Das deutsche Volk beliebt mal wieder, Fakten nicht zur Kenntnis zu nehmen.
Frederik Nyman
Trauriges Fazit bleibt, dass der soziale Kahlschlag von Rot-Grün unter Schröder durchgeführt wurde. Merkel war in der glücklichen Position keinen weiteren Sozialabbau mehr in diesem Umfang vornehmen zu müssen, da der Druck der neoliberalen Lobbyisten nicht mehr so stark war und der CDU auch geschadet hätte. Und das Schwarz-Gelb die sozialen Ungerechtigkeiten nicht beseitigen würde, war klar, denn bereits im Bundesrat wurde es von Schwarz-Gelb während der Rot-Grünen Regierungsjahre nicht verhindert.
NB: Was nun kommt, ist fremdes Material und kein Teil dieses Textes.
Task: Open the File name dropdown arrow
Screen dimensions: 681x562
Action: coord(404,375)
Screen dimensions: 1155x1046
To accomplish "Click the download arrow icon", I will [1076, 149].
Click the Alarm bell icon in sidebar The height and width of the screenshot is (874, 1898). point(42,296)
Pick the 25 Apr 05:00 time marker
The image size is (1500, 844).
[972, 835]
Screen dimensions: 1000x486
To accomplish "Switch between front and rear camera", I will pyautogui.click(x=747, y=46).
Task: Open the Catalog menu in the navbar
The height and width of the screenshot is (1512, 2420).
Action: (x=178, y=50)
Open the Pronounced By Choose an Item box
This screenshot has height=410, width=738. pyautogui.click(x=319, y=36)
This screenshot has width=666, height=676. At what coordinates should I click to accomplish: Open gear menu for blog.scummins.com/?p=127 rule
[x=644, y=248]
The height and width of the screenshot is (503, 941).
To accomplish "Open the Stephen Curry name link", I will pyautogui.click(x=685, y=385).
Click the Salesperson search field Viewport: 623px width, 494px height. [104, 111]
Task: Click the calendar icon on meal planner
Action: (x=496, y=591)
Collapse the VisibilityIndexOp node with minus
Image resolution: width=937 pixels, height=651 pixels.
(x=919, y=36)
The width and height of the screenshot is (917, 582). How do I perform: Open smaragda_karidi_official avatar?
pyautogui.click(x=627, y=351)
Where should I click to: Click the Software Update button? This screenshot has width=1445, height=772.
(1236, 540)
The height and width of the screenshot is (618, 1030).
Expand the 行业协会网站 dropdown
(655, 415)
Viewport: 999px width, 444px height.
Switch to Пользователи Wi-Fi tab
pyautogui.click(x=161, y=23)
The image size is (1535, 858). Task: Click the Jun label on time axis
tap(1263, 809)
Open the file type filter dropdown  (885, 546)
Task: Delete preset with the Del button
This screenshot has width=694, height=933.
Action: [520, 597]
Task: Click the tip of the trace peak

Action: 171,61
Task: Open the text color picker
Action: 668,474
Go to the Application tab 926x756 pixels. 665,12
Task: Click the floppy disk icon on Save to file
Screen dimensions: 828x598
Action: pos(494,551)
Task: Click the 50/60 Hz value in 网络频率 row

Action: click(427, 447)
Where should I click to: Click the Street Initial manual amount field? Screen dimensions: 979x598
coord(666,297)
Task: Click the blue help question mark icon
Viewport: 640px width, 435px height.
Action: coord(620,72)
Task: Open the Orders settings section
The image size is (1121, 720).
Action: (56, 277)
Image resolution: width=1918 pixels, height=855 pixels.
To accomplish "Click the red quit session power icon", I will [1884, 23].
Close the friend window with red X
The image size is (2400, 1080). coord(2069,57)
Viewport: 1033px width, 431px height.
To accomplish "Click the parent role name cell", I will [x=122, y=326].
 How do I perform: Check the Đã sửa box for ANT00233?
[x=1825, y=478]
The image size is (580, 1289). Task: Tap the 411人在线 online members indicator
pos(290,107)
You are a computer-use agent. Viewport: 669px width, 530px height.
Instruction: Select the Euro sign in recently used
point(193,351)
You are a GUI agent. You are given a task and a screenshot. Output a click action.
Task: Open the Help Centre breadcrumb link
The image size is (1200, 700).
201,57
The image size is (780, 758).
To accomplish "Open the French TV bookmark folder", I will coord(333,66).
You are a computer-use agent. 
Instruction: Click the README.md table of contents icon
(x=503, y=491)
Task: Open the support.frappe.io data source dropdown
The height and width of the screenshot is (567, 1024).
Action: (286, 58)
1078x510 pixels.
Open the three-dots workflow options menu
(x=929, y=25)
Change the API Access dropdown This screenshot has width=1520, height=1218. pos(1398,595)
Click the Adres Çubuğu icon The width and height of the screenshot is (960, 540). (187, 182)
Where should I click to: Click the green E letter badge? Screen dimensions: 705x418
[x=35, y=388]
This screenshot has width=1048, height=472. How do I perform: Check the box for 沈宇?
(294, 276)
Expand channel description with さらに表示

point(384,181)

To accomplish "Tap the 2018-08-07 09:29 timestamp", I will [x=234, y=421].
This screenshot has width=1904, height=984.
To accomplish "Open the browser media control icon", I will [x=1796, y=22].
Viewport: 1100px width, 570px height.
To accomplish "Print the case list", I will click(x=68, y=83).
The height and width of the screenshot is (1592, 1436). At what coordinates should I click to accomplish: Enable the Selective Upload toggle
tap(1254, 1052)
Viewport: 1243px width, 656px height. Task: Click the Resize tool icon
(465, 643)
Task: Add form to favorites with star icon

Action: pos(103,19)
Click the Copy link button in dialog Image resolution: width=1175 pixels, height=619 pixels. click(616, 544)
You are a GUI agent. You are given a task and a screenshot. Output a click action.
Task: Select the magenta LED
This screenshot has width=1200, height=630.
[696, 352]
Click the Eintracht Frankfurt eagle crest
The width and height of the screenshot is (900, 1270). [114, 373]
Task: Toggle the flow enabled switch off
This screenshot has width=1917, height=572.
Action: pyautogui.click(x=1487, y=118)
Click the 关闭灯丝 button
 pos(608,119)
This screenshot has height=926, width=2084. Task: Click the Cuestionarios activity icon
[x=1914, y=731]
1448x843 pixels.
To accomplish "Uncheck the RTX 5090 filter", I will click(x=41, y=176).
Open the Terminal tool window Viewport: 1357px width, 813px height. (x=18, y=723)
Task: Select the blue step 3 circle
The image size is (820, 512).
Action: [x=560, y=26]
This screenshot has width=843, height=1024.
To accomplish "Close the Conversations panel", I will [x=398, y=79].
Steinbrück glauben viele einfach nicht, dass er die sozialen Ungerechtigkeiten beseitigen wird. Sobald die SPD an der Macht ist, setzen sich doch wieder die neoliberalen Ansichten des Seeheimer Kreises durch. Die Grünen haben sich in ihren Mitregierungsjahren auch nicht für die Belange der Leiharbeiter und Hartz 4 Empfänger interessiert. Warum sollte sich das geändert haben, wenn weder SPD noch die Grünen Agenda 2010 eindeutig als Fehler einsehen. Es bleibt leider weiterhin sehr bedauerlich, dass unter Rot-Grün die Vermögenden entlastet wurden und die unteren Einkommensschichten deutlich belastet. Aufgrund der neoliberalen Lobbyarbeit und der dadurch bedingten erfolgreichen Indoktrinierung von SPD und Grünen, wurden diese beiden Parteien leider für einige unwählbar. Für Rot-Grün wird es daher höchstwahrscheinlich nie wieder reichen eine Regierung auf Bundesebene zu stellen.
Die Kluft zwischen Arm und Reich wird weiter zu nehmen, egal ob zukünftig Schwarz-Gelb, Schwarz-Grün oder Schwarz-Rot regiert.
vic
Richtig. Merkel wirkt bei manchen Menschen wie eine Droge.
Sie sehen alles nur verschleiert- wie von Merkel gewünscht.
Die beste Regierung seit der Wende? Für Merkel schon, zweifellos.
Ruhender
Gast
@vic Die beste Regierung seit der Wende? Also findet Mutti sogar die Regierung Honecker noch besser als ihre eigene?
lichtgestalt
@vic So ist das. Muttis lügen nicht. Aber in Wahrheit ist Merkelnicht "Mutti" sondern die Schlange Kaa (wie Kaaanzlerin) aus dem Dschungelbuch. Sie hypnotisiert mit ihrem Blick und sagt: "Vertraaauue miiir." Und nirgendwo ein Baghira oder Balu, der sie aufhält.
Schreiber
Gast
Na klar stimmt das (Frage im Teaser) - in der kleinen Merkelwelt^^
reiner tiroch
Gast
der gefühlte Erfolg kommt nur davon, dass man die krise ins Abseits gestellt hat und sich nur um den Machterhalt kümmert. nach der wahl werden uns die Augen aufgehen.